Opens with a bright snap of bergamot and pink pepper before softening quickly into a skin-close iris — powdery but never starchy, lifted by ambrette's soft muskiness. The heart reads as clean, warm flesh rather than a recognizable flower, with sandalwood and cistus adding a faint resinous haze. Dry-down is almost entirely musk and ambergris, intimate in projection and barely-there in sillage. It smells like someone's warm neck, not a bouquet — refined minimalism that rewards closeness over broadcast — Perfect for late spring and early fall wear, ideal for office or quiet social settings where subtlety reads as sophistication.
Opens with a sharp, green fig-leaf bite — almost resinous, slightly milky — before coconut and almond soften it into something quietly creamy.
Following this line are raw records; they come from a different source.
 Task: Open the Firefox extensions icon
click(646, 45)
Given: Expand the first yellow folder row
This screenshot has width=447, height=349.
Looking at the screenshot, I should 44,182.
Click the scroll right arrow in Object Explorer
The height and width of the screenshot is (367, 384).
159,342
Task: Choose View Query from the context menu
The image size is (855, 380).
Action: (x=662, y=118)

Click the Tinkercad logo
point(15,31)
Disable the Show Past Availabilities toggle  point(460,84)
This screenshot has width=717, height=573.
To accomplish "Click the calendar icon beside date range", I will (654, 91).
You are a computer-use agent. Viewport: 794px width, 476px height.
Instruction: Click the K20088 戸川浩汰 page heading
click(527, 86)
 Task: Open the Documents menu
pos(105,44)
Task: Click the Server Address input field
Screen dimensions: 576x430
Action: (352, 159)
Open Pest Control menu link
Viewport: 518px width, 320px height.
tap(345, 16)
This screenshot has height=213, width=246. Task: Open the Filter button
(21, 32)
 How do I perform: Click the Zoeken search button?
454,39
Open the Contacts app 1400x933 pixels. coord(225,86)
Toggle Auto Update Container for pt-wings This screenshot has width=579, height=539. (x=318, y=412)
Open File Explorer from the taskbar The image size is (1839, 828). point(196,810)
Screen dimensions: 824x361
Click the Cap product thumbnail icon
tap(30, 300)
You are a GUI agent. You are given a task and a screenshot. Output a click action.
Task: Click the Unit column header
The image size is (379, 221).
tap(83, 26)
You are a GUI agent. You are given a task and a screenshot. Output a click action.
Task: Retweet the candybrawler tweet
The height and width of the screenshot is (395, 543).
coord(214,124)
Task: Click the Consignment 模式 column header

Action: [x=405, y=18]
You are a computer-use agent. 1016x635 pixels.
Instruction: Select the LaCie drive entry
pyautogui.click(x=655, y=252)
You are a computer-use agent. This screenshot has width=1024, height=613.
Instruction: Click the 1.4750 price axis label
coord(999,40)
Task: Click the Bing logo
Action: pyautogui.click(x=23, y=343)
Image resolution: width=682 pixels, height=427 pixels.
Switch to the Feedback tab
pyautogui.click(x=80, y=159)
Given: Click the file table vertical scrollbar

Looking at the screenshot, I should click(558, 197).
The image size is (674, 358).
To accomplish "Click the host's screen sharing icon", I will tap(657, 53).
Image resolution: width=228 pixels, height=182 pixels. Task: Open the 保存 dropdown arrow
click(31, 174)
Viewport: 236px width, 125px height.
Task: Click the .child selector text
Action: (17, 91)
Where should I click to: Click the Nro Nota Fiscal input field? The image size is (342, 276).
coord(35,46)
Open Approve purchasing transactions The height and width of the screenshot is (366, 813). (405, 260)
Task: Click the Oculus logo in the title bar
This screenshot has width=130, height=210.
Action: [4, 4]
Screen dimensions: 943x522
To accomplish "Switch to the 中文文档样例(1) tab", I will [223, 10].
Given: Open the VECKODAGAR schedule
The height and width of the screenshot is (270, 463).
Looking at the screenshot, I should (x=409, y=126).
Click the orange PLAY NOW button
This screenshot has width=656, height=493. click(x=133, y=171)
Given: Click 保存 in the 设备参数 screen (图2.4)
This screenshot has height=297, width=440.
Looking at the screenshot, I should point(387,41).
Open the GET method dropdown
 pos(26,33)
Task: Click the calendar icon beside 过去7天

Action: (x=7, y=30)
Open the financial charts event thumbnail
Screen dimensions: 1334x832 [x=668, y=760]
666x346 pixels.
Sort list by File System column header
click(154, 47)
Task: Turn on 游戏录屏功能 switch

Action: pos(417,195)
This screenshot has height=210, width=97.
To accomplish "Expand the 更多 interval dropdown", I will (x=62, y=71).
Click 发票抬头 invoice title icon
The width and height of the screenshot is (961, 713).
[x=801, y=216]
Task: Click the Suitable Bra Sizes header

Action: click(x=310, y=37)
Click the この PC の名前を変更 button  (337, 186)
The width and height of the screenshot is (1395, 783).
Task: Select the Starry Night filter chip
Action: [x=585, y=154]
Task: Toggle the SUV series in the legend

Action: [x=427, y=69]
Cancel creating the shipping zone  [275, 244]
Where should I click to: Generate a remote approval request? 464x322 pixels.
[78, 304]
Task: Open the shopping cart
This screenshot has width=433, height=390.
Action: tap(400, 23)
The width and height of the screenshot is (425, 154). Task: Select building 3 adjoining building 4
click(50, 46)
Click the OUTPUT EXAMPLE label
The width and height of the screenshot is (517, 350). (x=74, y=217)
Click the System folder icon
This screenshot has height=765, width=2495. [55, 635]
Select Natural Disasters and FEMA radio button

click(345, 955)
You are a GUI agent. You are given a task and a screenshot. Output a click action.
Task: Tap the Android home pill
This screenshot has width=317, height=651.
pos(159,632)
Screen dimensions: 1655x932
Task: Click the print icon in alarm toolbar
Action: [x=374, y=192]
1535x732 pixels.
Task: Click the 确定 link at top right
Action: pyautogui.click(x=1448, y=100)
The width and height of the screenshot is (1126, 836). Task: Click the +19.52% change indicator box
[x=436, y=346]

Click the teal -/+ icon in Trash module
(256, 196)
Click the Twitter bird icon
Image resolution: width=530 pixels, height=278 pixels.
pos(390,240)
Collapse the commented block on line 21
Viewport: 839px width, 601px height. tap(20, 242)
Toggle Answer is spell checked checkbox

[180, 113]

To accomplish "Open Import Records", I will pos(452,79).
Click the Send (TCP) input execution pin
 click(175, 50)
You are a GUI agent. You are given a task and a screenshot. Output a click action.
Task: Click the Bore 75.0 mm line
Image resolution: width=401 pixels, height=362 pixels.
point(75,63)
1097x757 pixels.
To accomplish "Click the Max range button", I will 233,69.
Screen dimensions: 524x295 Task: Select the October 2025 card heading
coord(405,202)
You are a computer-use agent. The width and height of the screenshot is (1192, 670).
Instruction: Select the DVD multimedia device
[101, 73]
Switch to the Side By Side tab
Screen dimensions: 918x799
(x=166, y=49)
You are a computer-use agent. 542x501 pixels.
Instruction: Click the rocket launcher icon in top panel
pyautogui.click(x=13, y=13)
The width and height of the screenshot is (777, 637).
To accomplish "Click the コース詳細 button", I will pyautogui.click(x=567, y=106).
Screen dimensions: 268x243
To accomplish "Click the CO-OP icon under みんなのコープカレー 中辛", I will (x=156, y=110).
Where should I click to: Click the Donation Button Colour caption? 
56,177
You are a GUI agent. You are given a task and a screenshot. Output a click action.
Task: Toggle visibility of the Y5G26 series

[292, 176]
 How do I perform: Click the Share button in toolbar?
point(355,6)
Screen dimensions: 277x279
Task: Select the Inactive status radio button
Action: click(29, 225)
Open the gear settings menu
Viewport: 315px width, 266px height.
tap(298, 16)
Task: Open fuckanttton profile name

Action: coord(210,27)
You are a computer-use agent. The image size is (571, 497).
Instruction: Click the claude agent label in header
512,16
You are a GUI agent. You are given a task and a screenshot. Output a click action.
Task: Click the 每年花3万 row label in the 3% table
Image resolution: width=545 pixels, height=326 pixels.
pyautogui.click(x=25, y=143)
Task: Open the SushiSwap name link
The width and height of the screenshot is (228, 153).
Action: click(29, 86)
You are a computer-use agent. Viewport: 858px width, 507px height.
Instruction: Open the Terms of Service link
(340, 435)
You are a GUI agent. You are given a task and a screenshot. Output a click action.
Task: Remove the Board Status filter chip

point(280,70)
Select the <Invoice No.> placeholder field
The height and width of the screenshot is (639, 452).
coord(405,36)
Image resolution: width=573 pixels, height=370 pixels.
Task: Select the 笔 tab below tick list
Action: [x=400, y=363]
The heart is the main event: ripe fig flesh with a sweet nuttiness that never turns syrupy, anchored by cedar and fig wood giving it dry, grainy structure. Projection is moderate and intimate; this is a close-to-skin fragrance rather than a room-filler. The dry-down settles into warm musk and wood with the creaminess still present but subdued. — Best in late summer or early autumn, on anyone who wants something subtly edible without reading as dessert.
How they overlap
Fleur de Peau and Philosykos EDP share exactly one note (musk). The overlap is real but narrow — most of the wear experience will diverge.
The buying decision
Fleur de Peau is the cheaper original at $245 compared to $310 for Philosykos EDP — about 21% less.